The question: is that a valid way to evaluate an event as being miraculous. Using Hume’s definition, “a miracle is a violation of the laws of nature.” If such occurrences were more frequent, they would be regular or normal. Part of something being a miracle is the rarity of such an event. How often has a person gone to the doctor and undergone treatment for some condition, and in the process the condition disappears (when it should not) and the doctor simply has no (natural) explanation for the healing which took place? To have some idea of those types of miracles, I recommend Craig Keener’s two volume work titled Miracles: The Credibility of the New Testament Accounts. Keener records thousands of documented instances where “violations of the laws of nature” have occurred.
I don’t recall having seen a formal structured argument for God’s existence from evidence of miracles. As I thought over this topic, here is what I’ve come up with:
- If God exists, miracles are possible
- Miracles, by definition, are an event where a violation of natural law occurs, which has no natural explanation (miracles are extra-natural / supernatural events)
- The most reasonable explanation for miracles (supernatural event) is a Supernatural Cause
- Miracles have and do occur
- Therefore, a Supernatural Cause for miracles (God) exists
This is a rough, unrefined argument. Over time I am certain it will be reworded / reworked to be more structurally sound, however in its current form, it suits my purposes. The evidence that miracles occur is beyond dispute, though the cause of such events is highly contested and debated. For the Christian, the Bible has numerous records of miraculous events taking place. Believing that there is an all-powerful God Who not only created the universe but also interacts with His creation is reasonable within the Christian worldview.
I will end this by sharing a miraculous account from several years ago. During one of the Easter programs my church performed, the theme was testimonies of what God has done in individuals’ lives. At one point, the pastor stood up and shared an account of a young man who was horribly injured in an accident; several of the vertebrae in his neck were broken. X-rays were taken the night before he was scheduled to have surgery in attempt to repair some of the damage and alleviate possible paralysis that could result from such an injury.
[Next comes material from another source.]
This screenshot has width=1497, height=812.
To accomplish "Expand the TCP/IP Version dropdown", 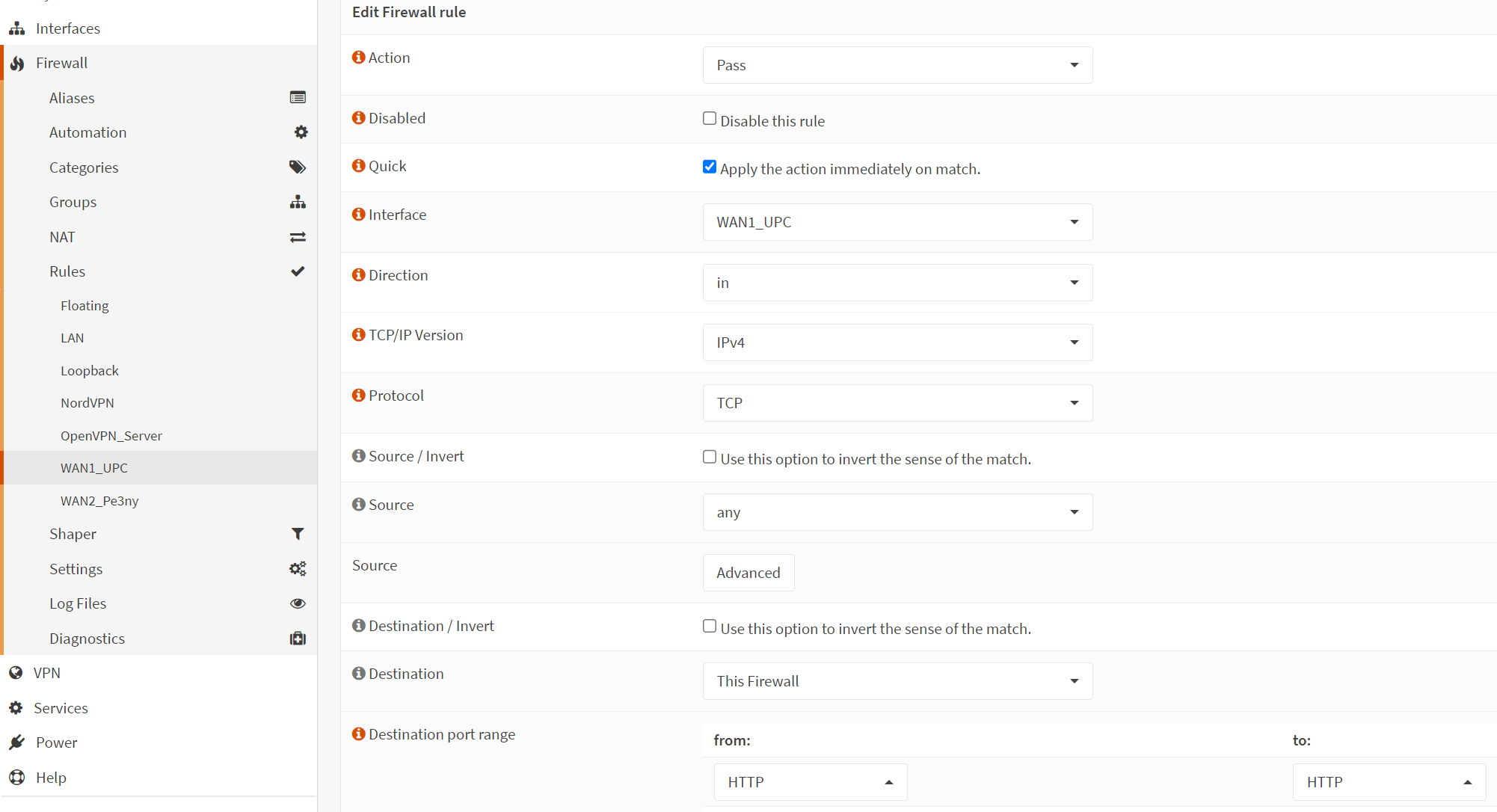I will [x=897, y=342].
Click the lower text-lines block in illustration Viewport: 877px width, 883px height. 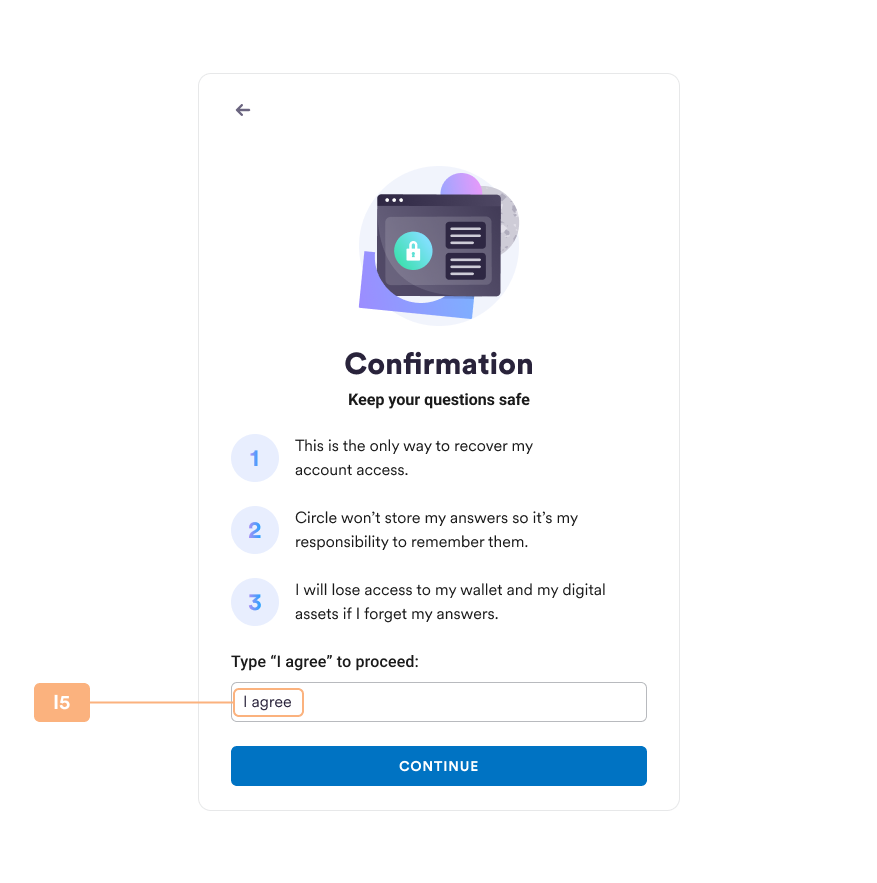tap(466, 266)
The boy’s father reached out to other Christians and the church asking for prayers. The next morning, as part of the pre-surgery prep, another set of X-rays was done. The vertebrae were not only healed, they showed no signs of having ever been broken or damaged. The doctors had no explanation for how this occurred. When the pastor finished sharing this story, he pointed into the audience to the young man and his father who lived through this miraculous event.
Frank Turek is fond of saying that the greatest miracle in the Bible is Genesis 1:1—God creating everything out of nothing. If God exists, and He’s powerful enough to create the universe out of nothing, walking on water, changing water into wine, raising people from the dead, etc. would be simple for such a Being to make happen. Some struggle to believe in the supernatural due to a bias against such events occurring. In light of the evidence that miracles do happen, perhaps it is time to rethink one’s bias against the evidence, especially if there is no other reasonable answer to what has taken place in a blatant disregard for natural laws.
~In Christ!
[1] Geisler, N. L. (2002). Systematic theology, volume one: introduction, Bible (p. 54). Minneapolis, MN: Bethany House Publishers.